O hali sizlere o görüntülerle sunmak isterim. Çünkü öyle bir tabloya eğer bir yürütme olarak müsaade edersek, bu yürütmeye bu görevi veren halkımız başta olmak üzere biz milletimize, tarihimize karşı çok ciddi bir sorumluluk içerisinde oluruz. Onun için de bundan sonraki sürece yönelik bu kararlılık Taksim Meydanı ile Gezi Parkı ile alakalı devam edecektir. Bunu söyledim. Kusura bakmasınlar, Gezi Parkı adı üzerinde gezi parkıdır, İşgal alanı değildir.

GEZİ PARKI İŞGAL ALANI DEĞİLDİR

Çünkü böyle bir tabloya eğer bir yürütme olarak biz müsaade edersek, bu yürütme bu görevi veren halkımız başta olmak üzere biz millete karşı sorumluluk içinde oluruz. Bundan sonraki sürece yönelik bu kararlılık Taksim Meydanı’yla alakalı, Gezi Parkı’yla alakalı devam edecektir. Bunu söyledim, biz buraları kusura bakmasınlar Gezi Parkı adı üzerinde, Gezi Parkı’dır işgal alanı değildir.

BİRA SATANLAR HARİÇ

Burası önemli, çünkü bunların özgürlük diye bir derdi yok. Bunlar özgürlük derken başkalarının özgürlük alanına tecavüz etmişlerdir. Niye? Şu anda Taksim’de oteller yüzde 80 boşalmıştır. Bu şimdi birilerinin özgürlük alanına tecavüz değil mi? İstiklal Caddesi’nde esnaf ciroları itibariyle adeta çökmüştür, bira satanlar hariç

EKONOMİ ÜZERİNDE AĞIR TAHBİBAT YAPILMAK İSTENİYOR

Şu anda dahi Gezi Parkı’nda çevre için eylem yaptığını düşünen vatandaşlarıma özellikle seslenmek istiyorum. Taksim Gezi Parkı kılıfıyla büyük bir oyun oynanmak isteniyor. Ekonomi üzerinde ağır tahribat yapılmak isteniyor. Ambalajın üstüne ağaç koyarak birileri Türkiye’yi yavaşlatmak istiyor. Taksim eylemcilerin nerede nasıl kullanıldıklarını görmelerini rica ediyorum. Bu ülkenin Başbakanı olarak sesleniyorum. Bu eylemler, bazı sermaye grupları, faiz lobileri tarafından kullanılmıştır. Taksim’de eylem yapanlar, ekonomiye turizmine kast edenler tarafından açık şekilde kullanılıyorlar.

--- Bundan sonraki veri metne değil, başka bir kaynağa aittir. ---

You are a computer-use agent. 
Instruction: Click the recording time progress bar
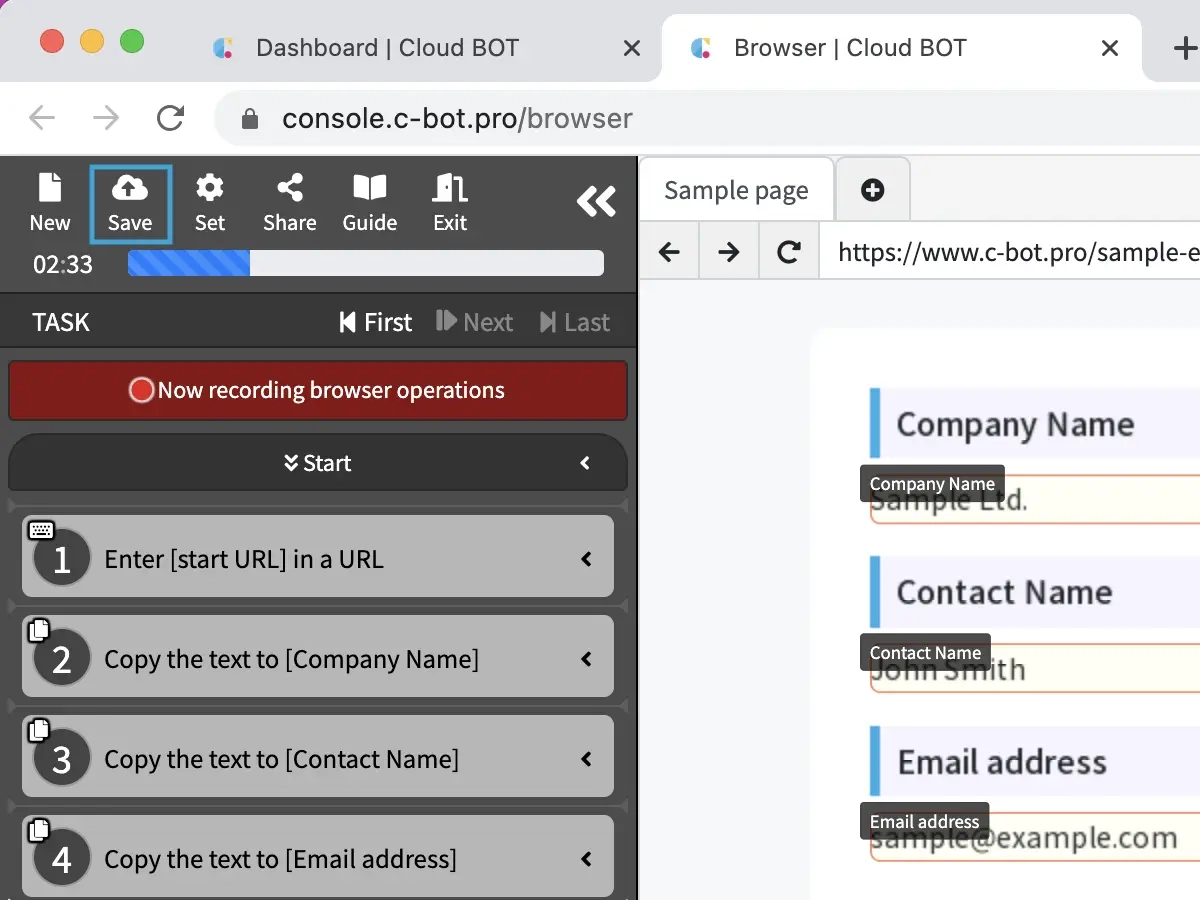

70 BİN AĞAÇ SÖKTÜYSEK 780 BİN FİDAN DİKTİK

Ağaç için eylem yapanlar samimiyseler, gerçekten dürüst davranıyorlarsa, bu ağaçlar söküldü dikildi. Biz İstanbul’a 180 kilometreden suyu getirdiğimiz zaman, biz tüneller açtık. O tünellerden suyu getirirken ağaçları söktük. O zaman da bazıları yazdılar çizdiler. Diyelim ki 70 bin ağaç söktüysek 780 bin fidan ve ağaç diktik onun yerine.

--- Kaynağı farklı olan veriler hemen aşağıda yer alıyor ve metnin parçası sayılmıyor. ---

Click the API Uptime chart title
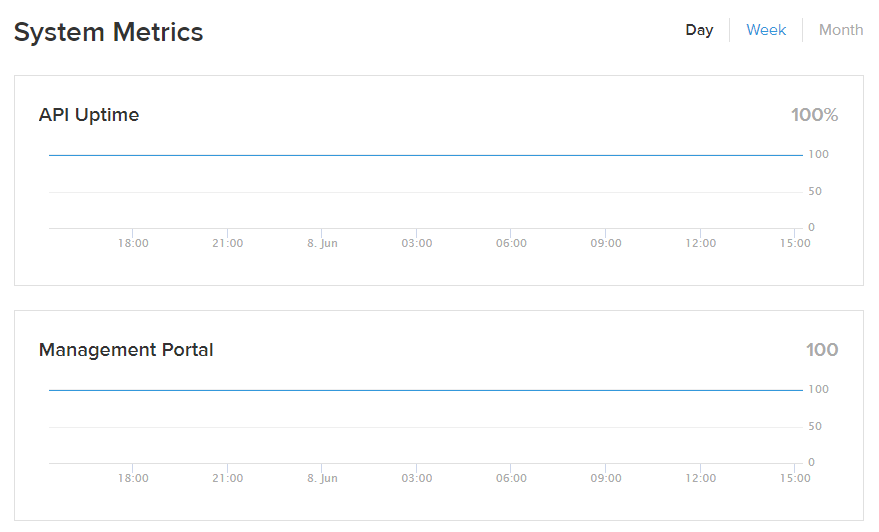The image size is (879, 532). 89,115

BUNLAR MI ÇEVRECİ ERDOĞAN VE EKİBİ Mİ?

Ama İstanbul’u da susuzluktan kurtardık. Şimdi bunu görmeyecek misin? İstanbul susuz, banyolarda küvetler dolduruluyor, su kullanılıyor. Yeni bir sektör oluşmuştu. Bidonla sular alınıyor, banyosunu yapıyor. Böyle bir dönem. Susuz İstanbul’u 2040 yılına kadar kurtaracak adımı attık. Dağları delerek İstanbul’a su getirdik. Şimdi Allah aşkına soruyorum. Bunlar mı çevreci, Tayyip Erdoğan ve ekibi mi çevreci?

BUNLAR YIKIYOR

 4,5 yıl içinde sadece fidan değil, İtalya’dan Almanya’dan ağaçlar ithal etmek suretiyle Tem – E-5’i biz ağaçlandırdık. Şu anda o ağaçların dibinde bir aile piknik yapıyor. Kazlıçeşme’de Zeytinburnu’nda bizi görürsünüz. Hep o dönemin ağaçlarıdır. Kim çevreci? Bunlar mı biz mi? Biz dikiyoruz, inşa ediyoruz. Bunlar yakıyor, yıkıyor. Aradaki fark bu.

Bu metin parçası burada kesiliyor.